065 文化祭終了
「あ〜〜〜〜〜、疲れました……」
たませんを売り切り、大好評のまま店じめをした。もう帰ったり2年生以上の展示を見ても良いんだけど、たません班は自然とA組の教室に集まって自席でだらんと溶けるように座っていた。
「結局文化祭なんて1ミリも楽しめなかったじゃん」
「そんなことありません。慎見さんすっごく楽しそうでした」
天月さんに言われて気がついた。そうか、私は楽しんでいたのか。
たしかに忙しすぎて麻痺していたけど、こんなに『仲間』というものと『本気で』何かに打ち込むなんて初めてかもしれない。ならまぁ……楽しかったといっても良いかもしれない。
「結衣ちゃんありがとうね☆ 結衣ちゃんがリーダーだったから成功できたんだと思うよ!」
「あ、ありがとう桃園さん……」
心の内ではどう思っているかわからないけど、その言葉はまぁまぁ嬉しかった。
まぁ確かに上手く物事は進んだ。でも有栖さんがリーダーだったら……もっと上手くいったんじゃないかとか考えてしまう。
ダメだダメだ、あんな天上人のような人と自分を比較してどうする! 私は庶民、慎見結衣だ!
「そういえば喉乾きませんか?」
「そうだね。持ってきた水も飲み切っちゃった」
「……じゃあこうしよー! じゃんけんで負けた人が3階の自動販売機でジュースを買ってくるの!」
「いいですね。そういうのやったことないので楽しそう!」
ふふ、じゃんけんを私に挑むとは愚かなお嬢様どもよ。
じゃんけんは庶民の遊戯。それでお嬢様に負けてたまるかってんだ!
「さーいしょはグー! じゃんけん、ポン!」
「な、なにぃ!?」
エレナ、グー。天月さん、グー。桃園さん、グー。私、チョキ。

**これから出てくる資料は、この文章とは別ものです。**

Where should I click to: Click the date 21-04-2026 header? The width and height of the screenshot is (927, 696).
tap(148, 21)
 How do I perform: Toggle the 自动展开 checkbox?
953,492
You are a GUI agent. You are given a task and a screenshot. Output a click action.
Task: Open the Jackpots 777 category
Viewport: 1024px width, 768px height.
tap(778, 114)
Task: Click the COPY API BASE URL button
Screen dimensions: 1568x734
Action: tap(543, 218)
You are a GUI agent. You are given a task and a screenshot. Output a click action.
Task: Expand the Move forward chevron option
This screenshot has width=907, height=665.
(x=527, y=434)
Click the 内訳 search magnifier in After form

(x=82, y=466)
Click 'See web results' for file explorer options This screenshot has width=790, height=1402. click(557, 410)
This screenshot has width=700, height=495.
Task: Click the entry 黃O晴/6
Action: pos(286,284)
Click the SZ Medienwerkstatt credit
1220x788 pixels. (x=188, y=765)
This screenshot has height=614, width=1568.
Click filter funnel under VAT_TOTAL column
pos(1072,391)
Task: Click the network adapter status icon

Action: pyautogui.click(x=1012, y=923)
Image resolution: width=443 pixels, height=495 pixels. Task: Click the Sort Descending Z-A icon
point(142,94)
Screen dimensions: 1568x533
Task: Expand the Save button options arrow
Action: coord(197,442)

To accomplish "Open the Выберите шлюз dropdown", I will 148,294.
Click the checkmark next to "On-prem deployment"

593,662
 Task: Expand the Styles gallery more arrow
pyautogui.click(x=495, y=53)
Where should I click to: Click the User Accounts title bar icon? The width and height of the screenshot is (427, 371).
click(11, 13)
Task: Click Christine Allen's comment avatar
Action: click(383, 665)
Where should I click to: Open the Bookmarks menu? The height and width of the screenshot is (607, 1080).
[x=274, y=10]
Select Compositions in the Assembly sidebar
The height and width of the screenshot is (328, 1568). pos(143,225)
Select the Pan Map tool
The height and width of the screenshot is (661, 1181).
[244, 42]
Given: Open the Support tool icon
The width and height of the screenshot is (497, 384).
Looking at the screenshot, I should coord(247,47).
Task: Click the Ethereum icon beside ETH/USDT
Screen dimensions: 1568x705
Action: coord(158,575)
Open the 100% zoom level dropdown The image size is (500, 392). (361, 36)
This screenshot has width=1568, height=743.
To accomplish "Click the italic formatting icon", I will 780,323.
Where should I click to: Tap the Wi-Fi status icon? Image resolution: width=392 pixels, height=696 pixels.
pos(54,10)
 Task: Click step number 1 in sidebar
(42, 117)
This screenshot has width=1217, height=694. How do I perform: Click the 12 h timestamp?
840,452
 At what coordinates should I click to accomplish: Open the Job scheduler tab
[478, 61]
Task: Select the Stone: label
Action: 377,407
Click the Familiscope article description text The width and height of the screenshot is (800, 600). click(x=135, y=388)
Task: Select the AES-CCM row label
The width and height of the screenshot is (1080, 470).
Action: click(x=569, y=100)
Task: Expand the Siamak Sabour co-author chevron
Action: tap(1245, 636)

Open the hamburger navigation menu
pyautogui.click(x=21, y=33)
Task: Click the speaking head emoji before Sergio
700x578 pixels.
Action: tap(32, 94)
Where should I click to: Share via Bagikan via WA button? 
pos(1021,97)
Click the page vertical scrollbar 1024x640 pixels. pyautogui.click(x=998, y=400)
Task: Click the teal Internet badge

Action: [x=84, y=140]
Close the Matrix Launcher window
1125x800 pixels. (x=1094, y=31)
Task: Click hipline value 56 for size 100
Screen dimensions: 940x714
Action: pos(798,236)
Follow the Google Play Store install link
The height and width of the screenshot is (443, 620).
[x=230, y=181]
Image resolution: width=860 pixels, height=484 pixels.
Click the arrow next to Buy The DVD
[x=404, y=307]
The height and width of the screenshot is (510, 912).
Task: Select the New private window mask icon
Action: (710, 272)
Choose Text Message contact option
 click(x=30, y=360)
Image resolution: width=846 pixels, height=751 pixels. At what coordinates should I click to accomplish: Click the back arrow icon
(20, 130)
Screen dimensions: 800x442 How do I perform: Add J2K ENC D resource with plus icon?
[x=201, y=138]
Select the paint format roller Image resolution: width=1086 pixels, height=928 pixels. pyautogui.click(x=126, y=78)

まさかの1発負けだと……?
「やったー☆ 結衣ちゃんの負け〜」
「ぐぬぬ……」
財布に小銭あったかな……3階の自動販売機ってことは庶民の食育コーナーだから安い自動販売機だろうけど……
「しまった……お金ないや……」
「本当? じゃあはい、500円玉だよ☆」
「あぁ……ありがとう。明日返すね」
まぁこのお金もどうせ「お嬢さま」から返ってくるのだから、私には痛くも何ともないな。
「みんな欲しいものは?」
「私は父から清涼飲料水は喉に良くないからと言われているので、お水でお願いします」
「私は結衣さんの買うものなら何でもいいですよ」
「はいはい! 甘いもの〜」
水、何でも、甘いものね。オーケーオーケー。
3階の自動販売機に到着して、ピカピカの500円玉を入れて水、ジュース、缶コーヒー、そして私のミルクティーを選ぶ。
4つもの飲み物を持って階段を降りるのは難しいけど、まぁ何とかなるだろと思って慎重に一歩ずつ踏み出した。
A組に戻ると歓迎ムードで、みんなに待望の飲み物を渡した。
そこからはみんなで「あの時間は大変だった」だの、「あそこで焦がしちゃってパニクった」だの、思い出に浸る話をした。
……うん、やっぱり良い思い出になりそうだな。
こうして文化祭は幕を下ろした。
……自分の知らないところで、大きなフラグが動いていたことに、私は気がつくことができなかった。